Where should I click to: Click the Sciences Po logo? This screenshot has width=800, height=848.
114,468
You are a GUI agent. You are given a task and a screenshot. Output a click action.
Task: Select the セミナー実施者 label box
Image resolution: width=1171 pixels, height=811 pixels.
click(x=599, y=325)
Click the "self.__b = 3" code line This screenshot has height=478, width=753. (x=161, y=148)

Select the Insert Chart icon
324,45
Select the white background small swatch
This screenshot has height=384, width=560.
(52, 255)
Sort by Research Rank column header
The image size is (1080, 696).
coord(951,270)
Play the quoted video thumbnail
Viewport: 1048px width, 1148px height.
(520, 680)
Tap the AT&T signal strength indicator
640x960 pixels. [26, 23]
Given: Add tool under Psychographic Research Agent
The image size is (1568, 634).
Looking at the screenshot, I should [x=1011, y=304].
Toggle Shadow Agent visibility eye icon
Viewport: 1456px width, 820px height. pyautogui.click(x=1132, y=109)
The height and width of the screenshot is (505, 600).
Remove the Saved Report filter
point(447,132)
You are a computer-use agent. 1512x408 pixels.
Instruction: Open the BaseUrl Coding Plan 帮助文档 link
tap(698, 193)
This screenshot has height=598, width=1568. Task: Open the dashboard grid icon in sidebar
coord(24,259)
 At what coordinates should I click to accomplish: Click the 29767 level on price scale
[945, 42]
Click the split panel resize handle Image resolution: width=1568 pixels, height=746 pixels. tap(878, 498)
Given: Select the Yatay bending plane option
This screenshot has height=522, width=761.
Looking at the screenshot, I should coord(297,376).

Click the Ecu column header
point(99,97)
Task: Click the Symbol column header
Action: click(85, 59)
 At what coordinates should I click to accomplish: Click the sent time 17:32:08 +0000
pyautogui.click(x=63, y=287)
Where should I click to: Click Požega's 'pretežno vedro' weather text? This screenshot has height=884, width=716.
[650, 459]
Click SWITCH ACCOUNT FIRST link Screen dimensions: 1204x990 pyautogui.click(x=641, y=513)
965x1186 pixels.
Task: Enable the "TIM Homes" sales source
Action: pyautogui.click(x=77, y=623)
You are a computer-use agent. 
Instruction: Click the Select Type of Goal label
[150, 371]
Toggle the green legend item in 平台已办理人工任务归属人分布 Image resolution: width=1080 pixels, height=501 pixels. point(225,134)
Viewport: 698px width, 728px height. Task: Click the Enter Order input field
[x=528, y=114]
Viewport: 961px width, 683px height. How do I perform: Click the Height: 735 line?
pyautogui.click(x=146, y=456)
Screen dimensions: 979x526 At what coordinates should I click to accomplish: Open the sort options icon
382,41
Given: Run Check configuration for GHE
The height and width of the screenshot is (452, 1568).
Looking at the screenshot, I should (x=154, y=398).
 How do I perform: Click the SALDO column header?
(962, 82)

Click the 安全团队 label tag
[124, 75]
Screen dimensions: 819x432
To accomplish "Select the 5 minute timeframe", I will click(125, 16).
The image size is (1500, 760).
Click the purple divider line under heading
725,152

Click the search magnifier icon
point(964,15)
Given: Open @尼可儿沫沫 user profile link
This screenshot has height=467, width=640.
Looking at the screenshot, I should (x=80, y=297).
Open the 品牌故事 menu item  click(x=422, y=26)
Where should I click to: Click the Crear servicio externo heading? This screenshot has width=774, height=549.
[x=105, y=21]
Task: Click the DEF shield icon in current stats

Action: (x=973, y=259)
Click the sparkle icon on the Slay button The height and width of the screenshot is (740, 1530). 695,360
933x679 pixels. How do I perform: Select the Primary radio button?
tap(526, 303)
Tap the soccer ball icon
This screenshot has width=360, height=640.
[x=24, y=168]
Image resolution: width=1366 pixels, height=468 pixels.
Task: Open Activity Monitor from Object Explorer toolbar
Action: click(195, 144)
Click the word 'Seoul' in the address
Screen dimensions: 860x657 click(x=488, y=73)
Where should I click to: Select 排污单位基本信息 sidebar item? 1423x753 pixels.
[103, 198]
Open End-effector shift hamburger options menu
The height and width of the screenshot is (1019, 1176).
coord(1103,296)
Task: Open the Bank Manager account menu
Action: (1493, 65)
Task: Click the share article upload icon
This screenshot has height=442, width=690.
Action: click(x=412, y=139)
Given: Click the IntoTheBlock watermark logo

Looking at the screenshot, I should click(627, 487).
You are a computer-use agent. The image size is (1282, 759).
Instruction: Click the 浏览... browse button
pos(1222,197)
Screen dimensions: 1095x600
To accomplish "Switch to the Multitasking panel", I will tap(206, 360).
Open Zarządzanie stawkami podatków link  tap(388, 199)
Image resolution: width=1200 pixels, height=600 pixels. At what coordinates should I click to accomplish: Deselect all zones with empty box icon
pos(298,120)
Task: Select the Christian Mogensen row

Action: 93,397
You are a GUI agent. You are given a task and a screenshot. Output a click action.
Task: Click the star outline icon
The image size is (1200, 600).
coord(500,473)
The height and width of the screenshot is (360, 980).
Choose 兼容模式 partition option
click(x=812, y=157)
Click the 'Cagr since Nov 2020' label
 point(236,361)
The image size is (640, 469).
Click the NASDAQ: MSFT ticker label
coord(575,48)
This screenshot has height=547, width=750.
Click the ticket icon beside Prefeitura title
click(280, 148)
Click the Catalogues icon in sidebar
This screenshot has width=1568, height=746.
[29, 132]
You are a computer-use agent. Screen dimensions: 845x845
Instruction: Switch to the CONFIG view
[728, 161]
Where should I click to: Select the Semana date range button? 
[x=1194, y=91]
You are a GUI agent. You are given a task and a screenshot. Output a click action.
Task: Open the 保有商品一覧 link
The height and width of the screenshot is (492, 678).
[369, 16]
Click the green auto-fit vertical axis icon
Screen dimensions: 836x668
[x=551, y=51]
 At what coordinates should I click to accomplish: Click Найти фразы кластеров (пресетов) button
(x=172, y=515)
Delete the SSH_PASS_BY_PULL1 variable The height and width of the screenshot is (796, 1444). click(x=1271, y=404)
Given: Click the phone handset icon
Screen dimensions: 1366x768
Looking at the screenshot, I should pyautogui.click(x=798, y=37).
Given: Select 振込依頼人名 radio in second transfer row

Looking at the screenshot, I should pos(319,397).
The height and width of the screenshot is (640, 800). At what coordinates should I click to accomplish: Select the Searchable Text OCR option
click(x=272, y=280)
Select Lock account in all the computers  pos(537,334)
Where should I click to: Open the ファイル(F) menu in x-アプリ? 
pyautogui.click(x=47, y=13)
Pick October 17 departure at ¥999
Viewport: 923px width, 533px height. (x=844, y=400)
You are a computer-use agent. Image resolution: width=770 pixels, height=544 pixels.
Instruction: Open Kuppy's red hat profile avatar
_ _ _ _
Retype every record without alteration.

Where should I click to: Click the Sciences Po logo? This screenshot has width=800, height=848.
114,468
You are a GUI agent. You are given a task and a screenshot. Output a click action.
Task: Select the セミナー実施者 label box
Image resolution: width=1171 pixels, height=811 pixels.
click(x=599, y=325)
Click the "self.__b = 3" code line This screenshot has height=478, width=753. (x=161, y=148)

Select the Insert Chart icon
324,45
Select the white background small swatch
This screenshot has height=384, width=560.
(52, 255)
Sort by Research Rank column header
The image size is (1080, 696).
coord(951,270)
Play the quoted video thumbnail
Viewport: 1048px width, 1148px height.
(520, 680)
Tap the AT&T signal strength indicator
640x960 pixels. [26, 23]
Given: Add tool under Psychographic Research Agent
The image size is (1568, 634).
Looking at the screenshot, I should [x=1011, y=304].
Toggle Shadow Agent visibility eye icon
Viewport: 1456px width, 820px height. pyautogui.click(x=1132, y=109)
The height and width of the screenshot is (505, 600).
Remove the Saved Report filter
point(447,132)
You are a computer-use agent. 1512x408 pixels.
Instruction: Open the BaseUrl Coding Plan 帮助文档 link
tap(698, 193)
This screenshot has height=598, width=1568. Task: Open the dashboard grid icon in sidebar
coord(24,259)
 At what coordinates should I click to accomplish: Click the 29767 level on price scale
[945, 42]
Click the split panel resize handle Image resolution: width=1568 pixels, height=746 pixels. tap(878, 498)
Given: Select the Yatay bending plane option
This screenshot has height=522, width=761.
Looking at the screenshot, I should coord(297,376).

Click the Ecu column header
point(99,97)
Task: Click the Symbol column header
Action: click(85, 59)
 At what coordinates should I click to accomplish: Click the sent time 17:32:08 +0000
pyautogui.click(x=63, y=287)
Where should I click to: Click Požega's 'pretežno vedro' weather text? This screenshot has height=884, width=716.
[650, 459]
Click SWITCH ACCOUNT FIRST link Screen dimensions: 1204x990 pyautogui.click(x=641, y=513)
965x1186 pixels.
Task: Enable the "TIM Homes" sales source
Action: pyautogui.click(x=77, y=623)
You are a computer-use agent. 
Instruction: Click the Select Type of Goal label
[150, 371]
Toggle the green legend item in 平台已办理人工任务归属人分布 Image resolution: width=1080 pixels, height=501 pixels. point(225,134)
Viewport: 698px width, 728px height. Task: Click the Enter Order input field
[x=528, y=114]
Viewport: 961px width, 683px height. How do I perform: Click the Height: 735 line?
pyautogui.click(x=146, y=456)
Screen dimensions: 979x526 At what coordinates should I click to accomplish: Open the sort options icon
382,41
Given: Run Check configuration for GHE
The height and width of the screenshot is (452, 1568).
Looking at the screenshot, I should (x=154, y=398).
 How do I perform: Click the SALDO column header?
(962, 82)

Click the 安全团队 label tag
[124, 75]
Screen dimensions: 819x432
To accomplish "Select the 5 minute timeframe", I will click(125, 16).
The image size is (1500, 760).
Click the purple divider line under heading
725,152

Click the search magnifier icon
point(964,15)
Given: Open @尼可儿沫沫 user profile link
This screenshot has height=467, width=640.
Looking at the screenshot, I should (x=80, y=297).
Open the 品牌故事 menu item  click(x=422, y=26)
Where should I click to: Click the Crear servicio externo heading? This screenshot has width=774, height=549.
[x=105, y=21]
Task: Click the DEF shield icon in current stats

Action: (x=973, y=259)
Click the sparkle icon on the Slay button The height and width of the screenshot is (740, 1530). 695,360
933x679 pixels. How do I perform: Select the Primary radio button?
tap(526, 303)
Tap the soccer ball icon
This screenshot has width=360, height=640.
[x=24, y=168]
Image resolution: width=1366 pixels, height=468 pixels.
Task: Open Activity Monitor from Object Explorer toolbar
Action: click(195, 144)
Click the word 'Seoul' in the address
Screen dimensions: 860x657 click(x=488, y=73)
Where should I click to: Select 排污单位基本信息 sidebar item? 1423x753 pixels.
[103, 198]
Open End-effector shift hamburger options menu
The height and width of the screenshot is (1019, 1176).
coord(1103,296)
Task: Open the Bank Manager account menu
Action: (1493, 65)
Task: Click the share article upload icon
This screenshot has height=442, width=690.
Action: click(x=412, y=139)
Given: Click the IntoTheBlock watermark logo

Looking at the screenshot, I should click(627, 487).
You are a computer-use agent. The image size is (1282, 759).
Instruction: Click the 浏览... browse button
pos(1222,197)
Screen dimensions: 1095x600
To accomplish "Switch to the Multitasking panel", I will tap(206, 360).
Open Zarządzanie stawkami podatków link  tap(388, 199)
Image resolution: width=1200 pixels, height=600 pixels. At what coordinates should I click to accomplish: Deselect all zones with empty box icon
pos(298,120)
Task: Select the Christian Mogensen row

Action: 93,397
You are a GUI agent. You are given a task and a screenshot. Output a click action.
Task: Click the star outline icon
The image size is (1200, 600).
coord(500,473)
The height and width of the screenshot is (360, 980).
Choose 兼容模式 partition option
click(x=812, y=157)
Click the 'Cagr since Nov 2020' label
 point(236,361)
The image size is (640, 469).
Click the NASDAQ: MSFT ticker label
coord(575,48)
This screenshot has height=547, width=750.
Click the ticket icon beside Prefeitura title
click(280, 148)
Click the Catalogues icon in sidebar
This screenshot has width=1568, height=746.
[29, 132]
You are a computer-use agent. Screen dimensions: 845x845
Instruction: Switch to the CONFIG view
[728, 161]
Where should I click to: Select the Semana date range button? 
[x=1194, y=91]
You are a GUI agent. You are given a task and a screenshot. Output a click action.
Task: Open the 保有商品一覧 link
The height and width of the screenshot is (492, 678).
[369, 16]
Click the green auto-fit vertical axis icon
Screen dimensions: 836x668
[x=551, y=51]
 At what coordinates should I click to accomplish: Click Найти фразы кластеров (пресетов) button
(x=172, y=515)
Delete the SSH_PASS_BY_PULL1 variable The height and width of the screenshot is (796, 1444). click(x=1271, y=404)
Given: Click the phone handset icon
Screen dimensions: 1366x768
Looking at the screenshot, I should pyautogui.click(x=798, y=37).
Given: Select 振込依頼人名 radio in second transfer row

Looking at the screenshot, I should pos(319,397).
The height and width of the screenshot is (640, 800). At what coordinates should I click to accomplish: Select the Searchable Text OCR option
click(x=272, y=280)
Select Lock account in all the computers  pos(537,334)
Where should I click to: Open the ファイル(F) menu in x-アプリ? 
pyautogui.click(x=47, y=13)
Pick October 17 departure at ¥999
Viewport: 923px width, 533px height. (x=844, y=400)
You are a computer-use agent. Image resolution: width=770 pixels, height=544 pixels.
Instruction: Open Kuppy's red hat profile avatar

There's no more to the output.